Dennoch sind die Zahlen aussagekräftig, zumal der Bericht dabei nicht stehen bleibt. Er präsentiert vielmehr eine ganze Reihe von Beispielen für schwer belastete höhere Beamte, die bis zu ihrer Pensionierung erstaunliche Karrieren durchliefen, die zum Teil auch ins Personalreferat führten. Da wundert der hohe Anteil von Parteigenossen dann schon weniger.

Selbst das Bundesinnenministerium, wahrlich nicht frei von NS-Belastung, missbilligte 1963 die Ernennung des ehemaligen SS-Offiziers Hermann Martinstetter zum Ministerialdirektor und Personalleiter. Schon im Dienst des Ministeriums hatte Martinstetter 1952 eine erweiterte Auflage seiner Schrift "Das Recht der Staatsgrenzen" von 1939 publiziert. Deren neue Passagen trieften vor unverblümt völkischer Lebensraumideologie nicht minder als die Erstausgabe. Das alles war - nicht nur im Ministerium selbst - bekannt. Martinstetter schadete es nicht.

Noch 1984, am Beginn der Ära Kohl, wurde mit Walther Florian ein anderer früherer SS-Angehöriger sogar zum Staatssekretär ernannt. Seine SS-Mitgliedschaft war ebenfalls kein Geheimnis, und auch die Tatsache, dass er sie in einem Personalbogen von 1952 verschwiegen hatte.

Als 1984 der Zentralrat der Juden gegen die Ernennung protestierte, reagierte das Ministerium mit der Erklärung, dass Florian trotz seiner Belastung ja auch schon zum Ministerialdirigenten und zum Ministerialdirektor ernannt worden sei. Von einer hohen und bis in die 1980er-Jahre reichenden "Belastungstoleranz" und einer Nichtthematisierung der NS-Belastung bis ins beginnende 21. Jahrhundert spricht dieser stärkste Teil der Studie.
--------------------------------
**ZU BEANTWORTENDE FRAGEN:**
(A) Beantworten Sie anhand des Textes über NS-belastete Beamte:
(i) In welchem Jahr missbilligte das Bundesinnenministerium die Ernennung Hermann Martinstetters?
(ii) Zu welchem Amt wurde Walther Florian 1984 ernannt?
(iii) Wer protestierte 1984 gegen Florians Ernennung?
(B) Führen Sie den Text über NS-belastete Beamte im Anschluss an seinen letzten Satz fort.
Die Zeilen im Datenabschnitt werden hierfür nicht benötigt.

**DATENABSCHNITT:**
--------------------------------
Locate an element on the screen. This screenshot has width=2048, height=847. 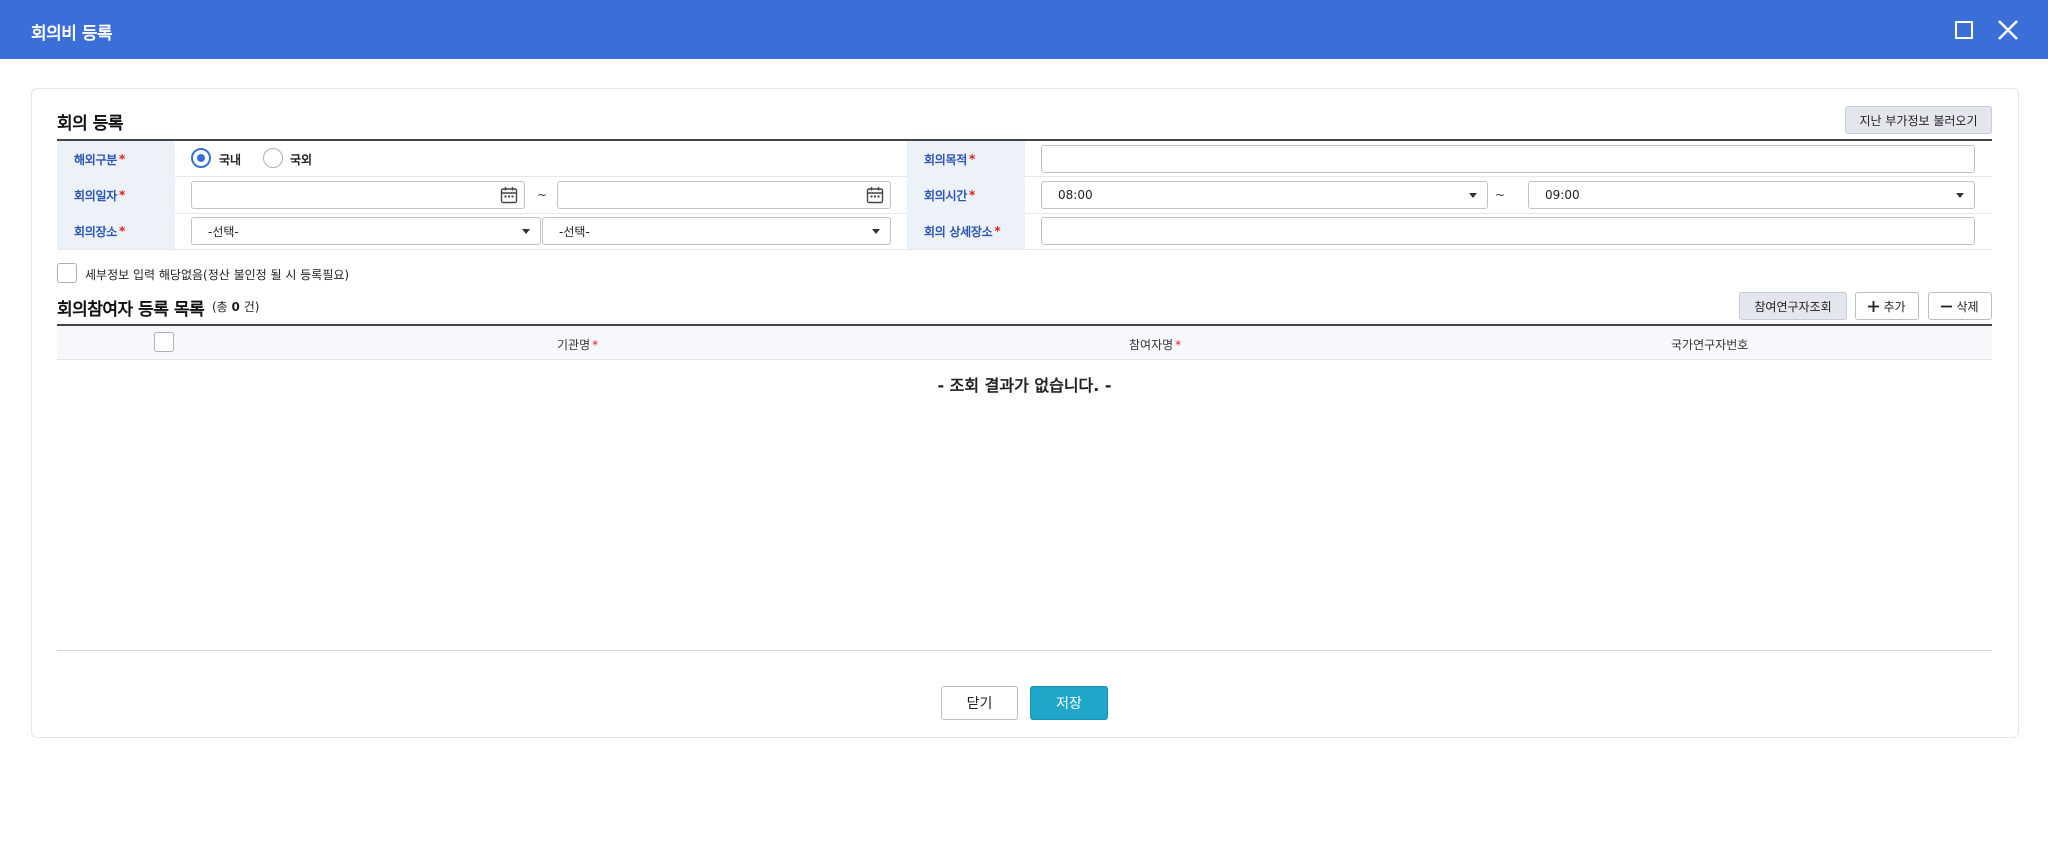
minus-icon is located at coordinates (1947, 306).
--------------------------------
**ERWARTETE ANTWORTEN:**
(A)
(i) 1963
(ii) Zum Staatssekretär
(iii) Der Zentralrat der Juden

(B)
"Problematische Einzelfälle" und Erfolgsnarrativ

Leider werden die Befunde und Bewertungen dieses Teils konterkariert durch die Schlussbemerkungen des Kommissionsvorsitzenden. Zwar ist dort von "problematischen Einzelfällen" die Rede, doch insgesamt wird die Geschichte des Bundesministeriums und seines Personals eingeschrieben in ein erfolgsgeschichtliches Narrativ. Von unpolitischen Fachexperten - ein altes Entlastungsargument - ist ebenso die Rede wie von einer "politischen Resozialisierung".

Dabei bezieht sich Horst Möller nicht zuletzt auf den Philosophen Hermann Lübbe, der schon 1983 die These aufgestellt hatte, eine "gewisse Stille" und "Diskretion" sei das "sozialpsychologisch und politisch nötige Medium der Verwandlung unserer Nachkriegsbevölkerung in die Bürgerschaft der Bundesrepublik Deutschland" gewesen.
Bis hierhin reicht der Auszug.